War Over de Blasio Affordable Housing Plan Launches in Council

Mayor Bill de Blasio unveiling his affordable housing plan. (Photo: Ed Reed for Office of Mayor Bill de Blasio)

Mayor Bill de Blasio unveiling his affordable housing plan. (Photo: Ed Reed for Office of Mayor Bill de Blasio)

The City Council had one response to Mayor Bill de Blasio’s sweeping proposals to rezone the city for more affordable housing: this is not enough.

And the mayor’s top housing officials answered back: this is only the beginning.

The Council held its first hearing today on Mr. de Blasio’s mandatory inclusionary housing proposal, which would require developers citywide to set aside a percentage of apartments for below-market tenants in each new building.  But the administration had to fend off attacks from council members who argued even those apartments won’t be cheap enough for the lowest earners.

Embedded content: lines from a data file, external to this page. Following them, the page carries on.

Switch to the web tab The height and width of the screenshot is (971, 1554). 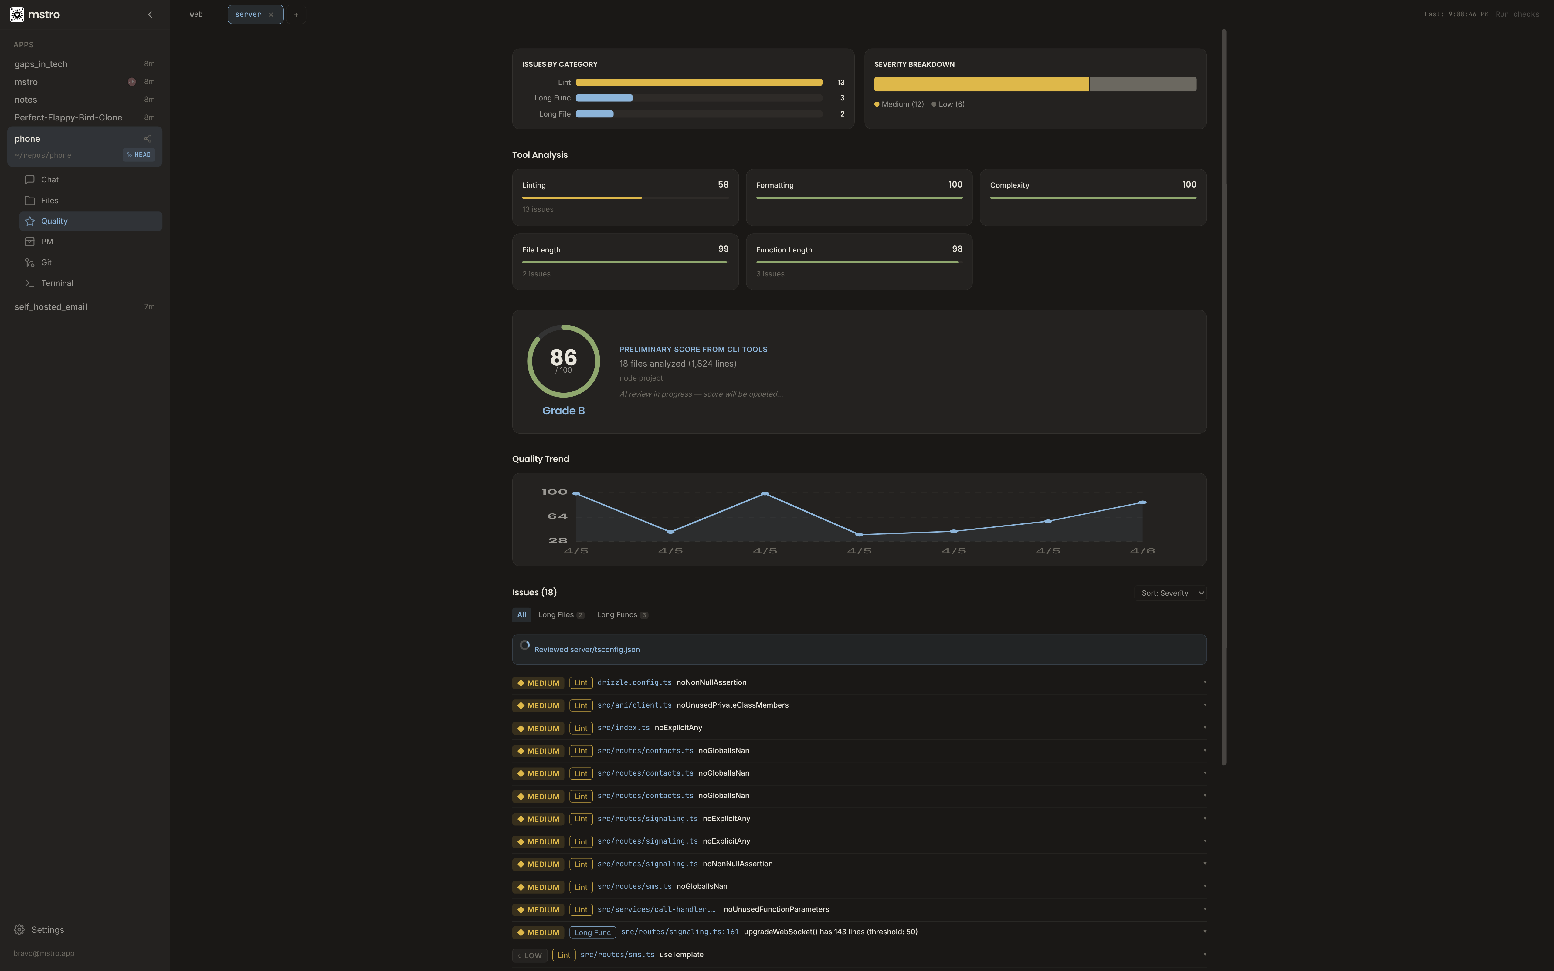pyautogui.click(x=196, y=14)
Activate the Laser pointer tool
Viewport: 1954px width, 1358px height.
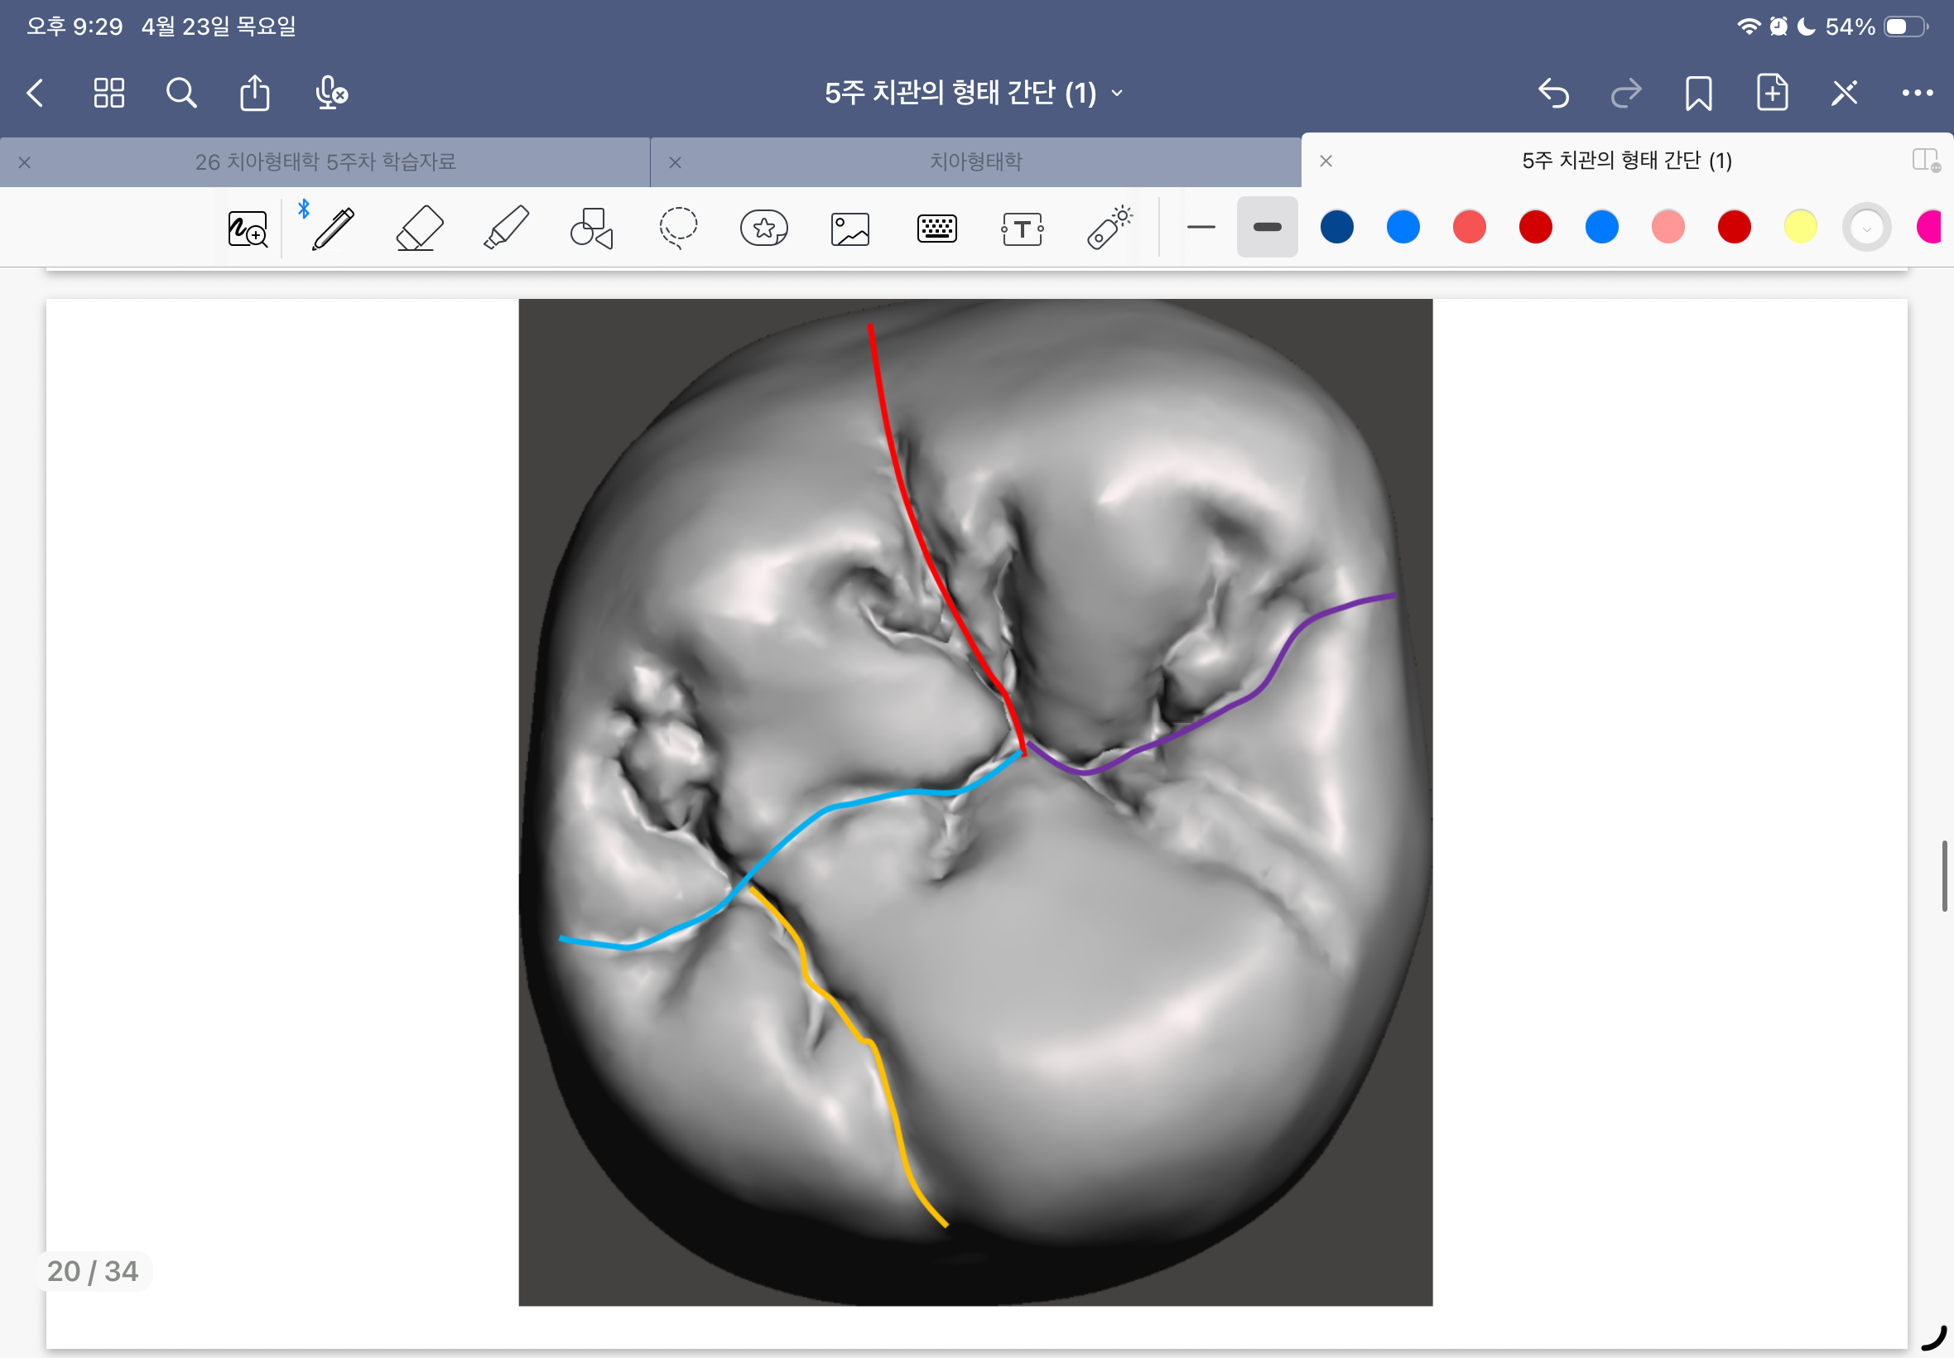[x=1108, y=228]
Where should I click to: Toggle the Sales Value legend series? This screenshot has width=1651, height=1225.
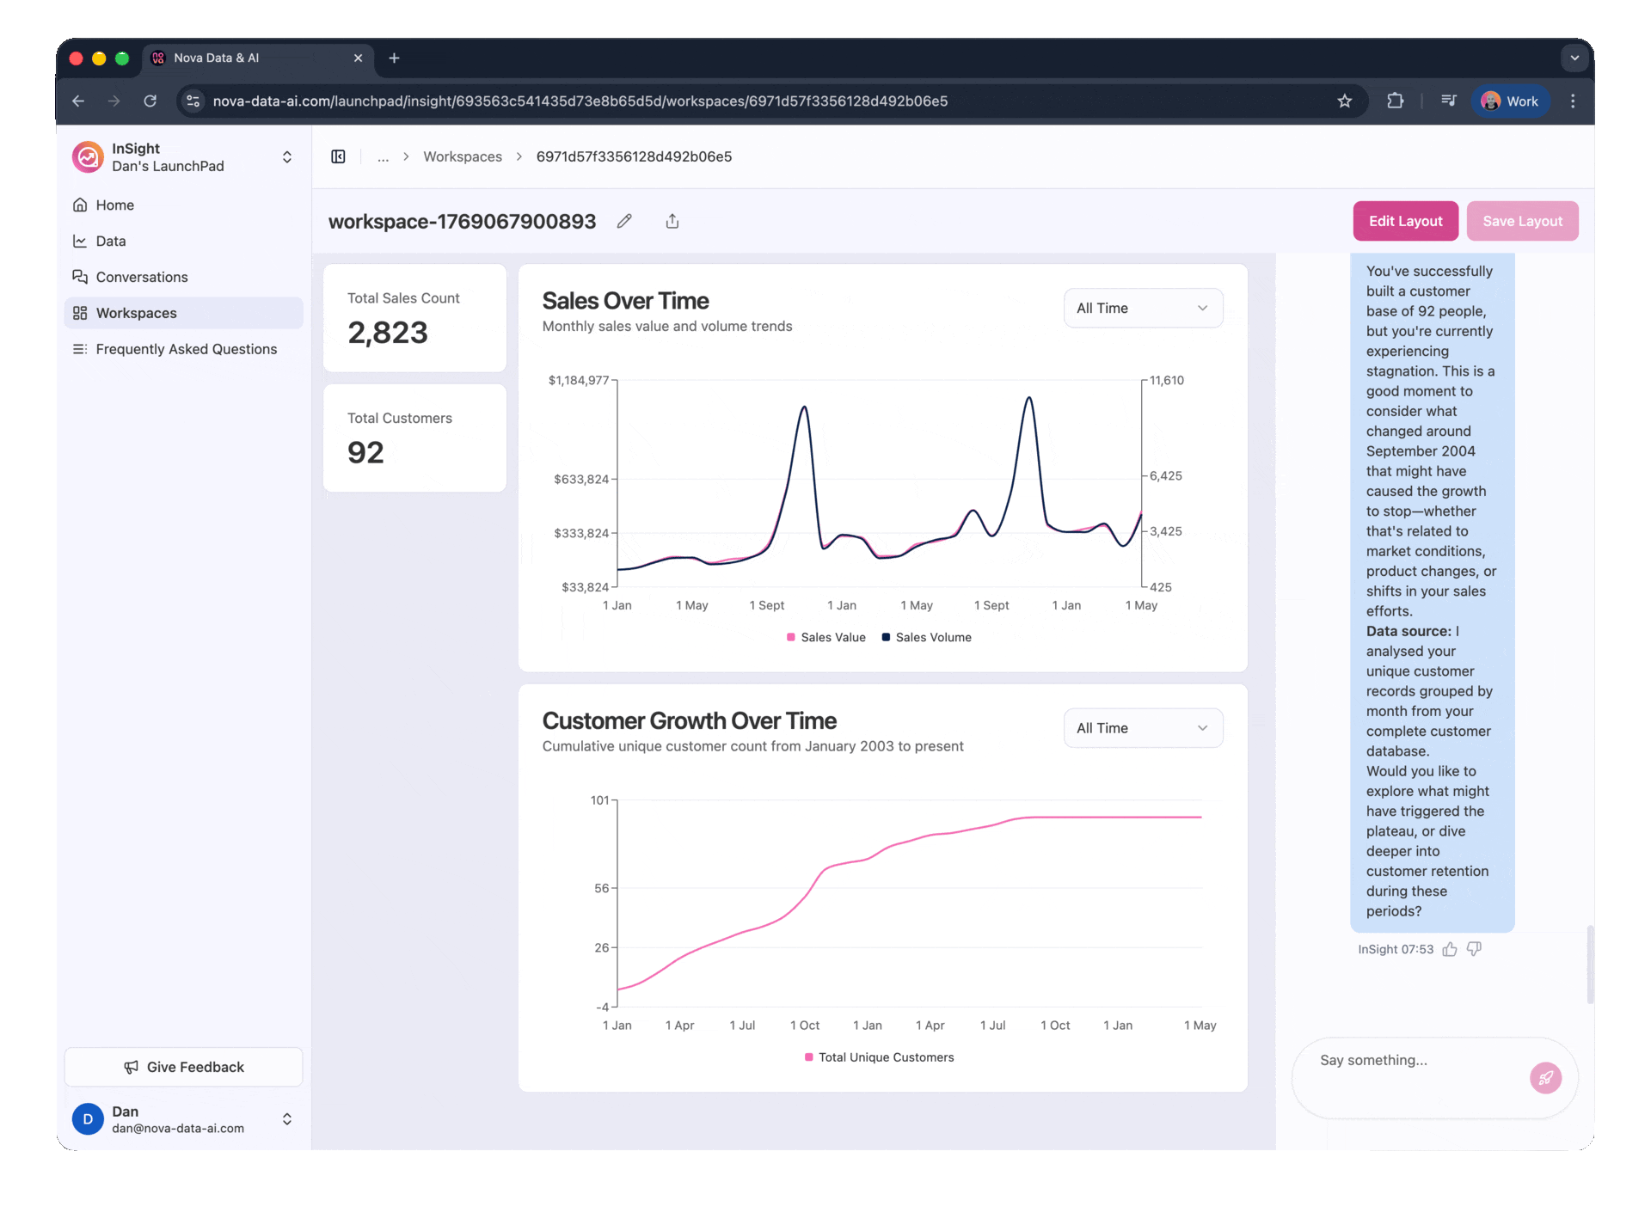pos(826,637)
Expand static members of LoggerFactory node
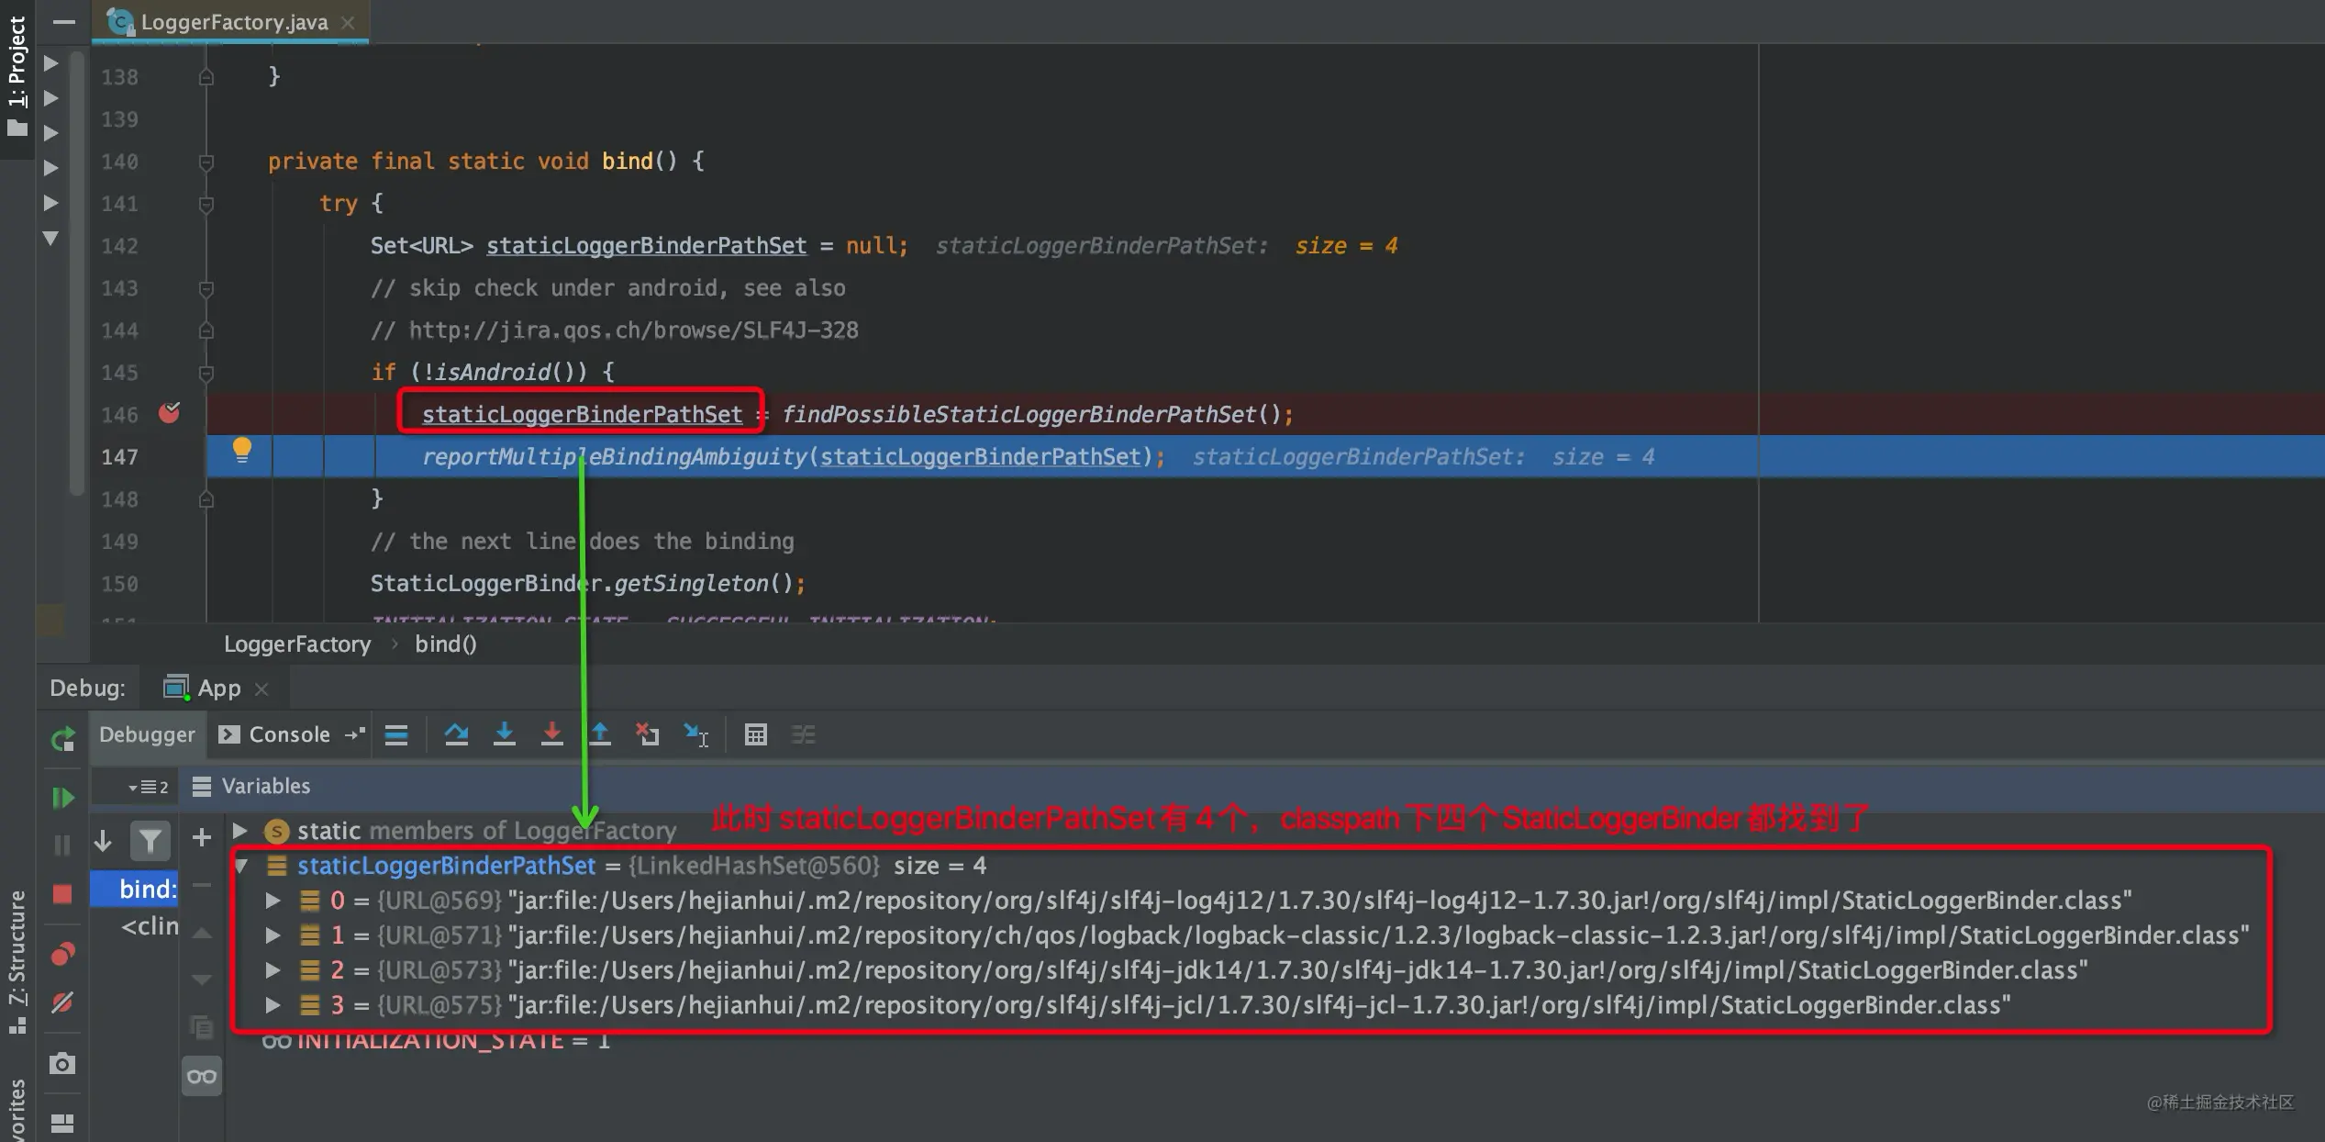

Mr. de Blasio’s team argued that the program would ensure the creation of middle class housing, and thus free up city subsidies that they could then devote solely to financing apartments for the poor.

“MIH is setting the floor, it is not the ceiling,” Alicia Glen, deputy mayor for housing, testified—giving a line she and other administration officials repeated several times. “Without MIH, we have less tools, less dollars, less opportunity.”

Protesters disrupted Ms. Glen’s testimony with chants of “de Blasio’s plan ain’t affordable for me,” and were escorted out of the Council chambers. Meanwhile, the Hotel Trades Council and the American Association of Retired Persons demonstrated in favor of the proposal outside City Hall.

“Those protesters that were here earlier, I want them to know we heard them loud and clear,” said Queens Councilman Donovan Richards, who, as chairman of the Subcommittee on Zoning and Franchises, oversaw the hearing.

The MIH plan would create a menu of three options for the Council to choose from when reviewing a new project. The first would obligate the builder to allocate a quarter of their new units to people making 60 percent of the federally-set area median income—meaning the apartments would be priced for a family of three making $47,000 annually.

The second would require the developer to set aside 30 percent of their new building for people making 80 percent of the area median income, or $62,000 for a family of three. The third—which troubled several council members—would allocate 30 percent of the apartments in a project to people making 120% of the AMI, or $93,000 for a family of three.

“I think my colleague said ‘the devil’s in the details.’ The way this plan is currently written, the devil’s actually in plain sight,” Brooklyn Councilman Jumaane Williams said.  “We do expect more, and we have a right to expect more. We supported this administration because we expected that it would push the envelope.”

But the administration insisted that saddling developers with too heavy an an affordability burden would scare off investors looking for a good return, bring new construction to halt and could result in lawsuits that could snarl the city in court battles for years.

“MIH is one tool. It’s one tool of many. You cannot ask MIH to solve all of the world’s problems. We are pushing as far as we can, legally and practically,” said Vicki Been, commissioner of the city Department of Housing Preservation and Development. “If we push too far, we get zero housing, right? Thirty percent of zero is zero. We don’t want that.”

Public Advocate Letitia James, who serves as the presiding officer of the Council, scoffed at such arguments. She compared Mr. de Blasio and the MIH plan to former Mayor Michael Bloomberg and his proposal to rezone Downtown Brooklyn, which sits in the district Ms. James represented in the Council for eight years, in 2004.

She recalled that Mr. Bloomberg’s housing team had also asserted that demanding more low-cost housing was financially unfeasible—and called the realization of the rezoning “disgraceful,” claiming it had led to displacement of longtime residents.

“I am still hearing the same arguments that the previous administration made to the City Council then,” she said. “It is unacceptable, and I reject this argument that all of the sudden we’re going to face all these negative consequences.”

The comment set off a public relations skirmish between the offices of the mayor and public advocate, who had been allies going back to their days in the Council. A spokesman to Mr. de Blasio surreptitiously reminded reporters that Ms. James had voted in favor of the Downtown Brooklyn rezoning while in the Council.

A source in Ms. James’ office responded by noting that the developer involved in that rezoning wound up charging far higher rents than it had promised the Council, which the insider labeled “bait and switch”—a term Ms. James also used on Twitter.

Brooklyn Councilman David Greenfield, who chairs the powerful Committee on Land Use, inquired about the plan’s viability given the recent expiration of the 421a tax exemption for developers. Many in the industry consider the abatement indispensable to the creation of affordable housing.

Ms. Glen answered that the administration still anticipates the State Legislature will resurrect the credit in some form.

“We do believe there will be a 421a-like—who knows what it will be called—exemption that will resurface as we got through the legislative session,” she said, arguing the failure to revive 421a would result in a massive shift toward condominium construction. “It’s simply too important for the City of New York not to have the ability to subsidize rental housing.”

Community and borough boards across the city have rejected all or most of the administration’s plan, as have most of the borough presidents. Hearings in the Council continue tomorrow.